Acoustic and Cognitive Spaces

The team’s scientific disciplines include signal processing and acoustics for the development of spatial audio reproduction techniques and methods for analyzing and synthesizing sound fields. At the same time, the team conducts extensive cognitive studies on multisensory integration to support the informed development of new sound mediation methods based on the interaction between body, hearing, and space. The scientific research activities are closely linked to the development of software libraries. These developments record the team’s know-how, support theoretical and experimental research, and serve as the main interface with musical creation and other applied domains.

Work on spatialization techniques focuses on models based on a physical formalism of the sound field. The main objective is to develop a formal framework for analyzing and synthesizing sound fields using Spatial Room Impulse Responses (SRIRs). SRIRs are generally measured with spherical arrays containing several dozen transducers (microphones and/or loudspeakers). The main application is the development of convolution reverberators using these high-resolution SRIRs to faithfully reproduce the complexity of the sound field. Analysis-synthesis methods also allow these SRIRs to be treated as structured, manipulable musical materials. In addition, synthesis methods are currently used to generate a corpus of realistic impulse responses capable of feeding machine learning processes.

Binaural spatialization over headphones is also a focus of the team. Evolving listening practices and the widespread use of interactive applications favor headphone listening, particularly via smartphones. Thanks to its immersive qualities, binaural listening has become the primary means of 3D sound perception. Based on Head-Related Transfer Functions (HRTFs), it remains the only approach that allows accurate and dynamic reconstruction of the auditory cues responsible for localization. It is an essential tool for experimental research on spatial cognition in multisensory contexts and for virtual reality applications.

At the same time, object-based audio (OBA) formats are being adopted in production and distribution chains, especially in music and film. Current productions largely rely on the Audio Definition Model (ADM), which underlies Dolby Atmos. While the OBA paradigm potentially allows full user interaction with a sound scene (navigation in 6 degrees of freedom, transformation of object position or orientation), the existing ADM format has significant limitations that restrict its uses (often limited to 3-DoF rotation of the listener at the center of the scene). The team is currently working on developing a hierarchical metadata scheme, associated with the concept of acoustic objects, to extend ADM to interactive 6-DoF applications.

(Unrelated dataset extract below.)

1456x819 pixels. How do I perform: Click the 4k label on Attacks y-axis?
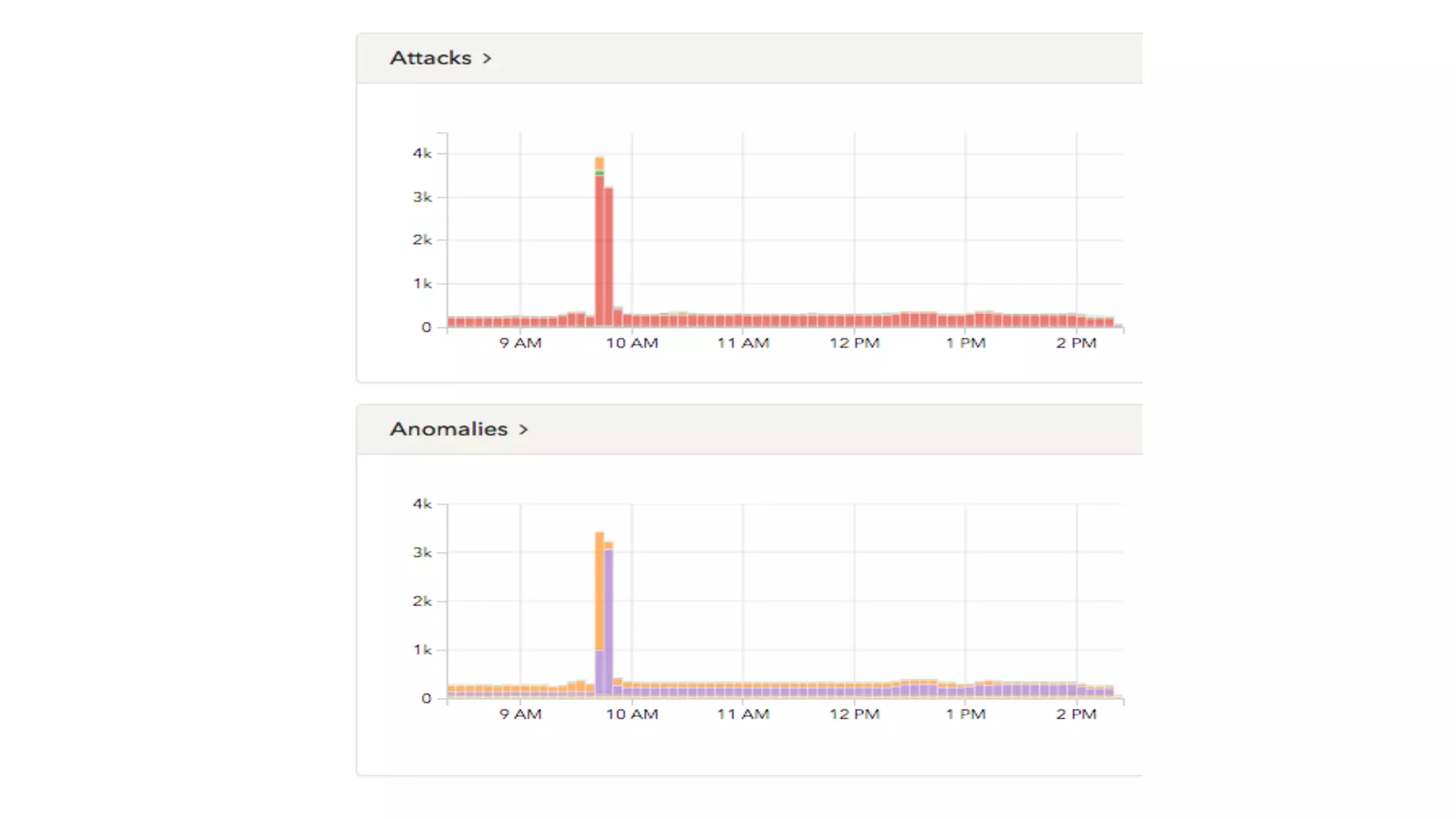422,153
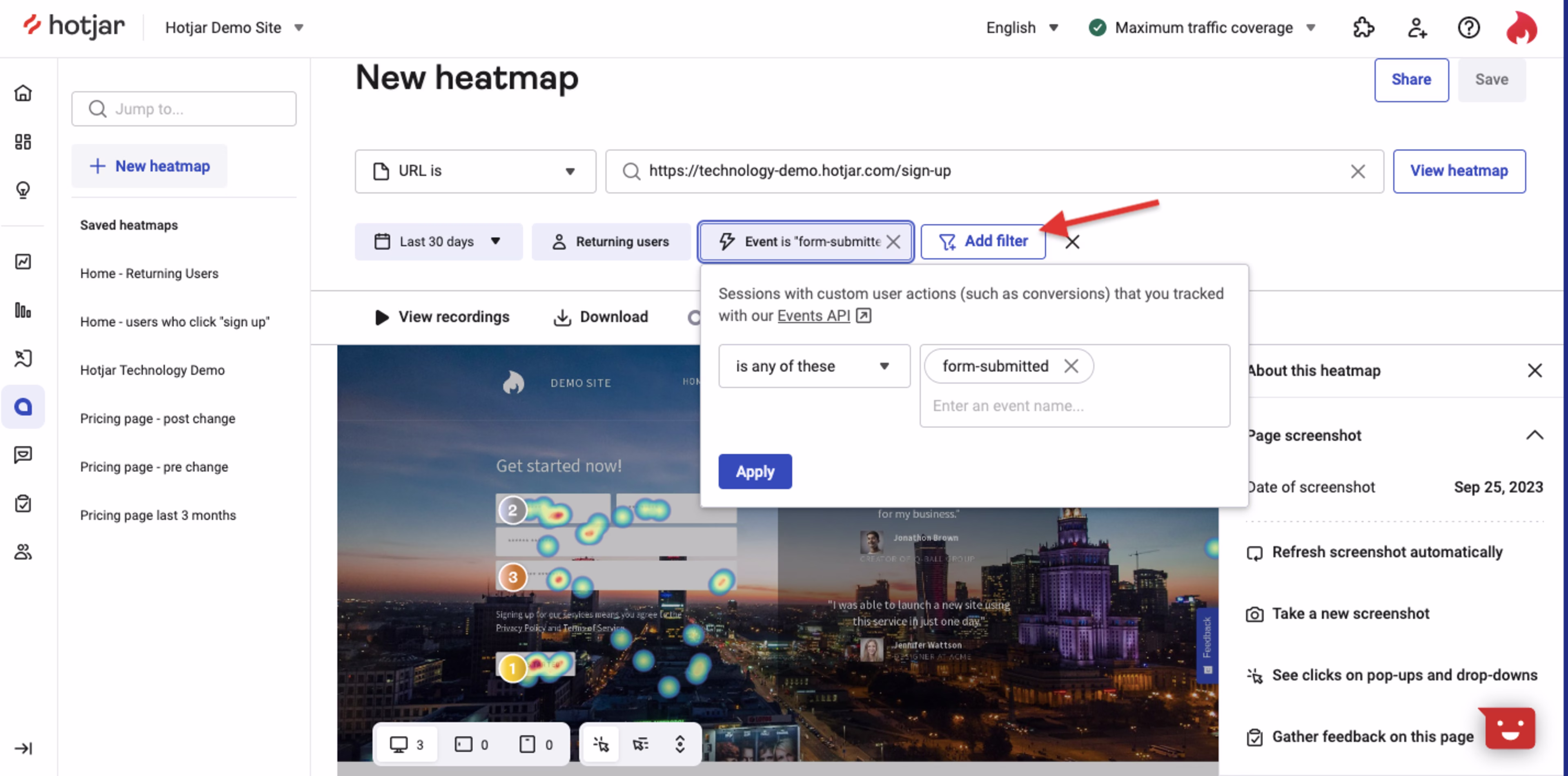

These 3D audio spatialization techniques, combined with systems for capturing the movements of performers or listeners in space, provide a fundamental organological basis for addressing musical, sound, and multimedia interaction. They also inform research on cognitive mechanisms related to the sensation of space, particularly the coordination of multiple sensory modalities (hearing, vision, proprioception, motor activity) for the perception and representation of space. The team studies how different acoustic cues (localization, distance, reverberation, etc.) used by the human central nervous system influence sensory integration and their interaction with emotional processes.

The team is also involved in the Sound–Music–Health axis. In this context, it conducts studies on atypical sound perception in children with moderate to severe autism and participates in research on characterizing and treating tinnitus using virtual reality.

In the musical domain, the team aims to provide models and tools that allow composers to integrate spatialization of sounds from the composition stage to the concert situation, thereby elevating spatialization to a compositional parameter. More broadly, these studies apply to post-production, interactive sound installations, and dance through the challenges of sound/space/body interaction.